Preparations are under way at the old RAF Hornchurch wartime air base ready to mark the  80th anniversary of the D-Day landings.

Local historian Richard Smith is reliving Operation Overlord which sent more than 150,000 Allied troops into battle on the Normandy beaches on June 6, 1944.

It was the start of continental Europe’s liberation from Nazi occupation with the Spitfire squadrons based at Hornchurch having been moved to bases along the south coast to give air cover to the operation by land and sea.

Mobile radar units from Hornchurch were also moved across the channel to Normandy after the invasion had got under way.

Barking and Dagenham Post: Troops on Normandy beach-head, rare colour imageTroops on Normandy beach-head, rare colour image (Image: John Smith collection)

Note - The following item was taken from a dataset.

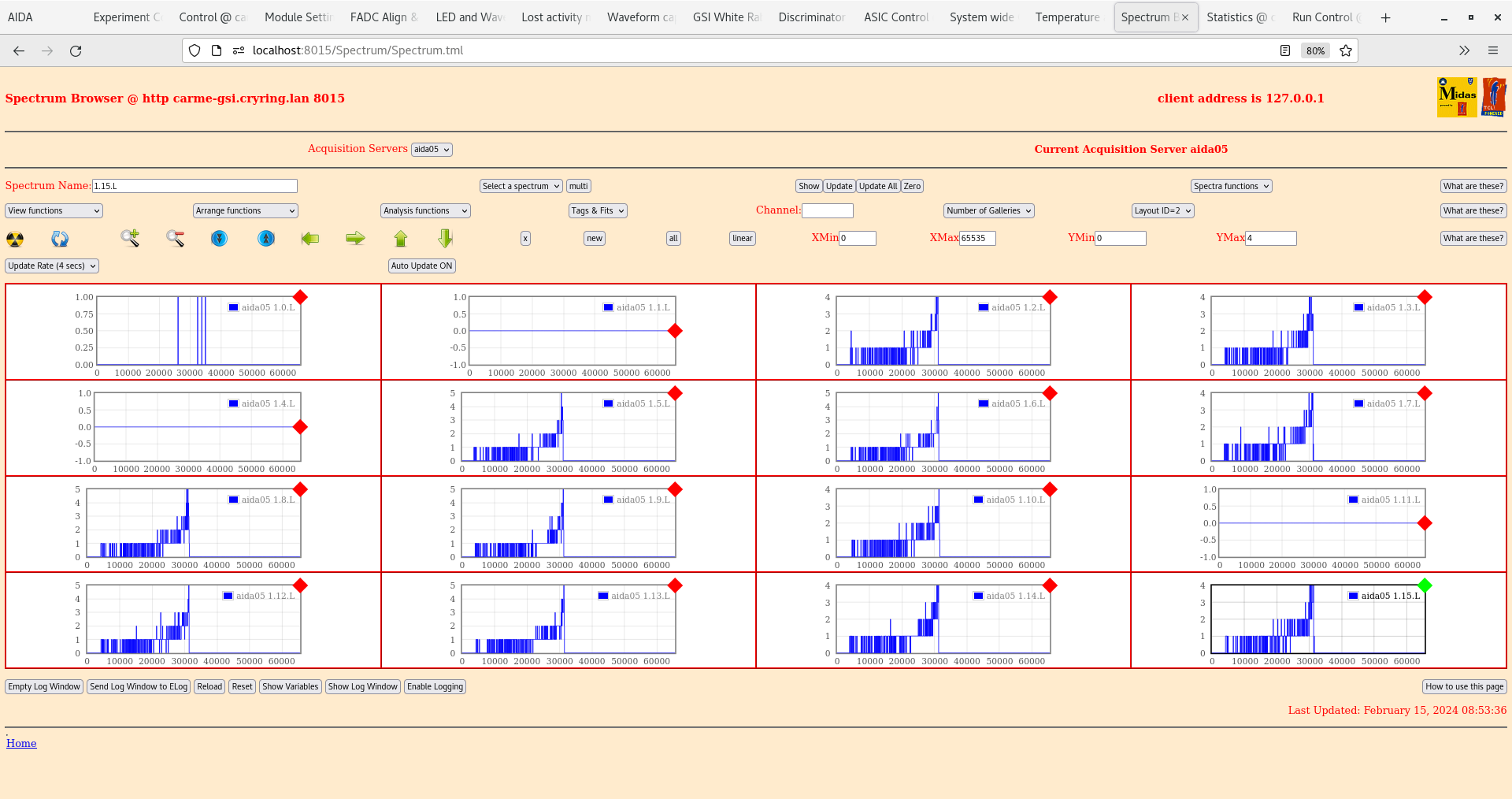Click the green marker on spectrum 1.15.L
Image resolution: width=1512 pixels, height=799 pixels.
pos(1425,585)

Richard, a retired printer from Rainham and author of a book on RAF Hornchurch, is staging a two-day exhibition at the Ingrebourne Valley Visitor Centre on June 1 and 2 in Hornchurch Country Park, the site of the old RAF Spitfire base.

“We’re displaying artefacts, relics and even Tommy uniforms from Operation Overlord,” Richard explained. “But we don’t have the veterans who took part — those still surviving after 80 years, now in their nineties, are probably turning up for the main anniversary commemoration in Normandy.”

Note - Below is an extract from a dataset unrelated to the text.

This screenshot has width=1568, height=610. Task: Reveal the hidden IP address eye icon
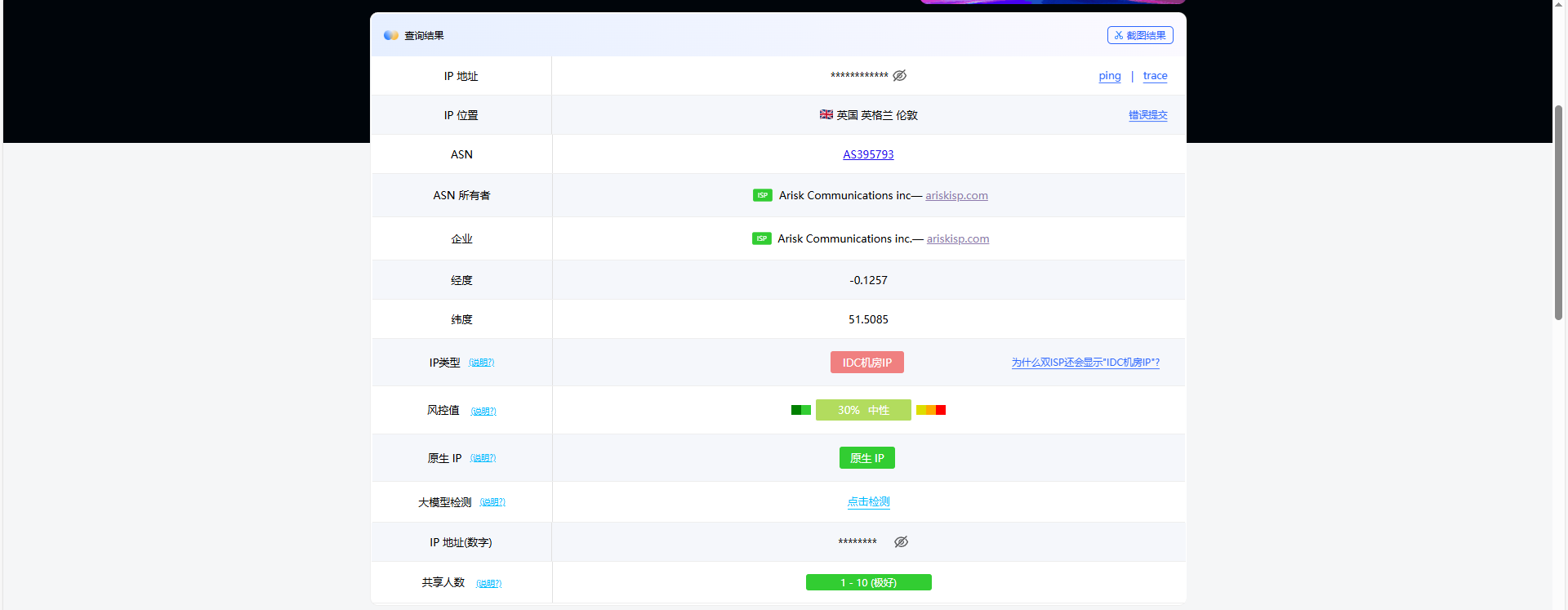899,76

Richard’s unique collection of photographs of the operation, including rare shots in colour, are also on display, showing the immense scale of the D-Day landings.

Operation Overlord was the biggest ever amphibious invasion in war history, according to the Imperial War Museum, and involved 7,000 vessels.

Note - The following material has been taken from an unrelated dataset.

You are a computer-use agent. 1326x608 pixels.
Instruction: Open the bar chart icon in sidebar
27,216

Barking and Dagenham Post: Historian Richard Smith with a Spitfire that may have been based in HornchurchHistorian Richard Smith with a Spitfire that may have been based in Hornchurch (Image: John Smith collection)

The operation began the liberation of France, with the capital Paris being freed from Nazi rule in August 1944.

The war eventually ended with the German surrendering on VE Day in May 1945.

Richard’s exhibition includes displays by cadets from the local Air Training Corps who meet at their Elm Park drill hall in Wood Lane on Mondays and Thursdays.

Stands are also being run by the Royal British Legion’s Havering branch, the Spitfire Society and the Bristol Blenheim Society which maintains a surviving Blenheim twin-engine light bomber in Cambridgeshire.

The exhibition can be visited between 10am and 4pm on both days. Those wishing to take a look will need to make a donation as an entry fee.